(Task): Type out all the records word for word. Any pictures are to be left out.

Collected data
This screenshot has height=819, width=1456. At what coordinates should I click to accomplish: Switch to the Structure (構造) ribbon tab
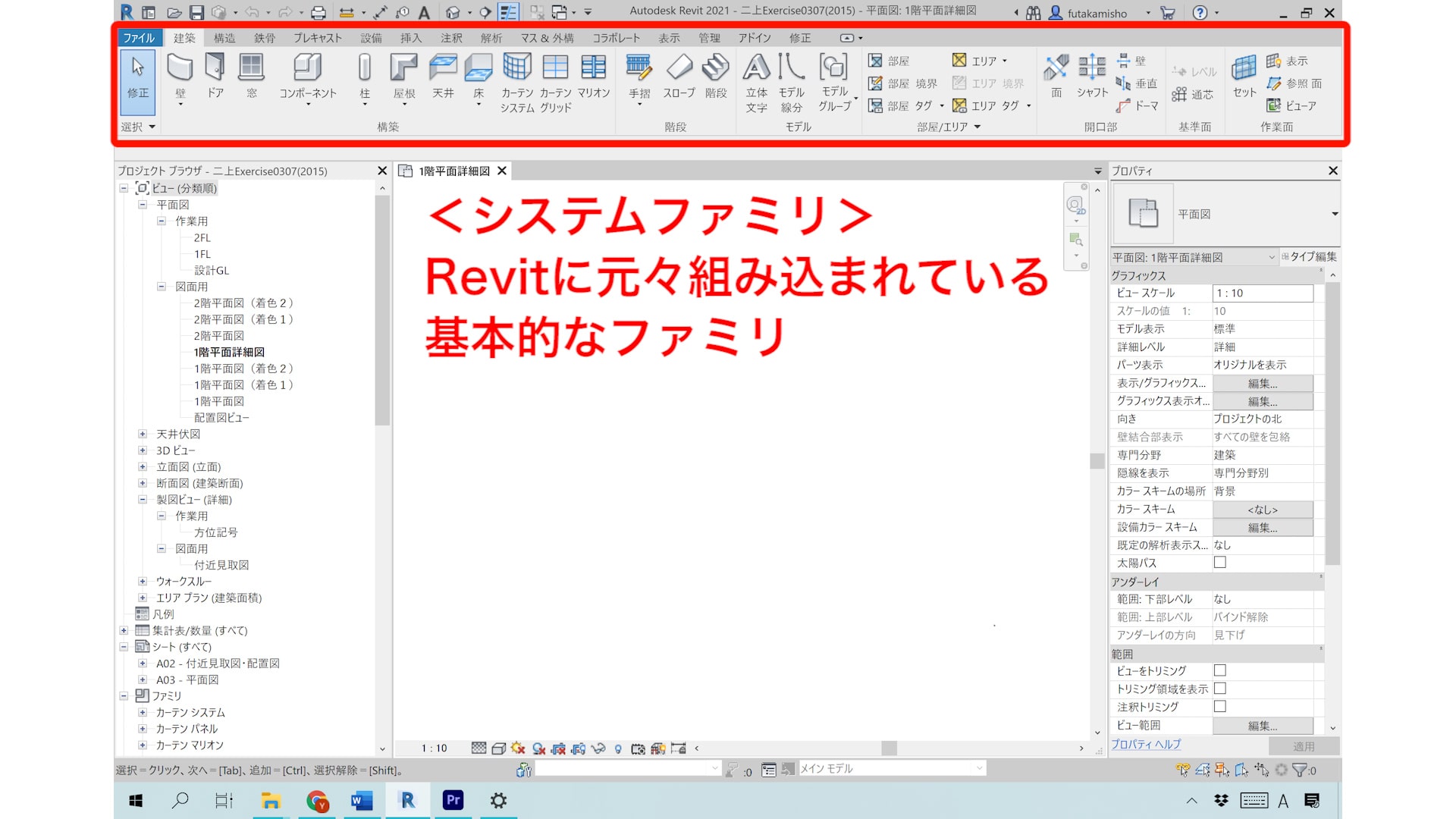(x=224, y=38)
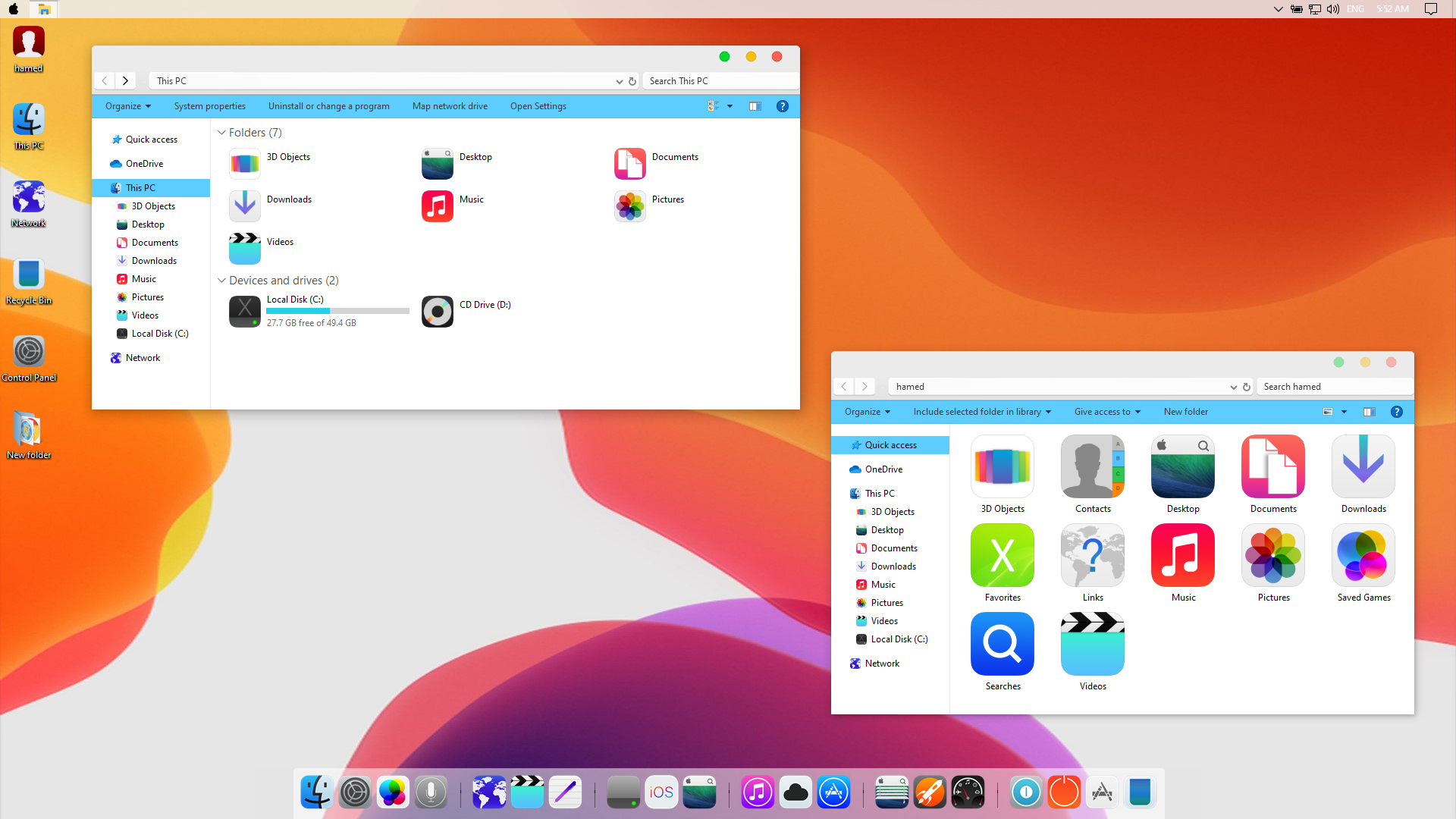Click the iOS icon in the dock
The image size is (1456, 819).
[661, 792]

(Reply):
This screenshot has height=819, width=1456. At what coordinates should I click to accomplish: Switch to the Structure (構造) ribbon tab
(x=224, y=38)
Click the iOS icon in the dock
The image size is (1456, 819).
[661, 792]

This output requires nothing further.